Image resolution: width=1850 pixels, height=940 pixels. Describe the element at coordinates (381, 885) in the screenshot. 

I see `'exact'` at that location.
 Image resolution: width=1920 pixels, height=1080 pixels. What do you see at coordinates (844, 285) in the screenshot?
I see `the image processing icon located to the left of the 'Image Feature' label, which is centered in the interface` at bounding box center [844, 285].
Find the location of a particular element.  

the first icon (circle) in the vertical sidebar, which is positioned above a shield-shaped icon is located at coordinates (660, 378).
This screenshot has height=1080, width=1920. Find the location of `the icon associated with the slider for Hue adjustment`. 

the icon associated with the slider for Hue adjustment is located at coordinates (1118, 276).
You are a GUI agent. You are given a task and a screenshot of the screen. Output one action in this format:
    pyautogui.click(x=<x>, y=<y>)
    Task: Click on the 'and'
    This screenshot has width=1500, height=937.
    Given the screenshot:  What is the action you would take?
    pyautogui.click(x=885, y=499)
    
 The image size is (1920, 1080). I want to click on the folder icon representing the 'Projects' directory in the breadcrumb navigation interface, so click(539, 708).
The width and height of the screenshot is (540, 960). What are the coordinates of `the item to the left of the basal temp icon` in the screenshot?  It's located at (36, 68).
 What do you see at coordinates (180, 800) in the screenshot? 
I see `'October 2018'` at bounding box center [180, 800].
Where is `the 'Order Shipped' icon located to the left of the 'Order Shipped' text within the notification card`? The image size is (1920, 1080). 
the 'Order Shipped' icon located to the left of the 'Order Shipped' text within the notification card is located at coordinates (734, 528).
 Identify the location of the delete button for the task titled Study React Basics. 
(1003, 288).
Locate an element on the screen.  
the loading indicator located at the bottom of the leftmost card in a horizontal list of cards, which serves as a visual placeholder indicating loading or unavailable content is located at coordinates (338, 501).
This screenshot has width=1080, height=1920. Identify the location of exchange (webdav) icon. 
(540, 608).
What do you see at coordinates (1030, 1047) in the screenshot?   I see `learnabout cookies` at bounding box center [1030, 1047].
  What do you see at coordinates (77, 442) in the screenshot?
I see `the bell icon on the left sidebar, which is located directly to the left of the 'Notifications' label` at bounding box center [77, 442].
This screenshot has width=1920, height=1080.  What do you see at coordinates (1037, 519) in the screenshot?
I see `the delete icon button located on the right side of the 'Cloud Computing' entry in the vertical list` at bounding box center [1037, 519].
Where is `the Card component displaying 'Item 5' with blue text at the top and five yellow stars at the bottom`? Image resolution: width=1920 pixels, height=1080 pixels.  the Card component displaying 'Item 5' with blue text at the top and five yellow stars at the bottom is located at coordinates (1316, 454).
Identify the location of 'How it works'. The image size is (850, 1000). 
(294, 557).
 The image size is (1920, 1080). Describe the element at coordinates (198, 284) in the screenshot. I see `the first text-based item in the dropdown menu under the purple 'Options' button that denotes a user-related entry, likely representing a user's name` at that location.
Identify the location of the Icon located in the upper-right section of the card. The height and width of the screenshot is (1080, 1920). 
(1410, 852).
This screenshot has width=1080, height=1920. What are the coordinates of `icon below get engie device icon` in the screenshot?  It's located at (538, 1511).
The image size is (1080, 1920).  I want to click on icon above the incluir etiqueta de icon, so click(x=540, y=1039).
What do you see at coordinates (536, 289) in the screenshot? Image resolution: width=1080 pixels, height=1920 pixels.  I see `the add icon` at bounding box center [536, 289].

* **Brief**: Please rewrite the data from the line with "This screenshot has width=1080, height=1920. Identify" through the end, swapping "Identify the location of" for "Find the location of" and keeping everything else the same.

* **Written reply**:
This screenshot has width=1080, height=1920. Find the location of exchange (webdav) icon. 
(540, 608).
What do you see at coordinates (1030, 1047) in the screenshot?   I see `learnabout cookies` at bounding box center [1030, 1047].
  What do you see at coordinates (77, 442) in the screenshot?
I see `the bell icon on the left sidebar, which is located directly to the left of the 'Notifications' label` at bounding box center [77, 442].
This screenshot has width=1920, height=1080.  What do you see at coordinates (1037, 519) in the screenshot?
I see `the delete icon button located on the right side of the 'Cloud Computing' entry in the vertical list` at bounding box center [1037, 519].
Where is `the Card component displaying 'Item 5' with blue text at the top and five yellow stars at the bottom`? Image resolution: width=1920 pixels, height=1080 pixels.  the Card component displaying 'Item 5' with blue text at the top and five yellow stars at the bottom is located at coordinates (1316, 454).
Find the location of 'How it works'. The image size is (850, 1000). 
(294, 557).
 The image size is (1920, 1080). Describe the element at coordinates (198, 284) in the screenshot. I see `the first text-based item in the dropdown menu under the purple 'Options' button that denotes a user-related entry, likely representing a user's name` at that location.
Find the location of the Icon located in the upper-right section of the card. The height and width of the screenshot is (1080, 1920). 
(1410, 852).
This screenshot has width=1080, height=1920. What are the coordinates of `icon below get engie device icon` in the screenshot?  It's located at (538, 1511).
The image size is (1080, 1920).  I want to click on icon above the incluir etiqueta de icon, so click(x=540, y=1039).
What do you see at coordinates (536, 289) in the screenshot? Image resolution: width=1080 pixels, height=1920 pixels.  I see `the add icon` at bounding box center [536, 289].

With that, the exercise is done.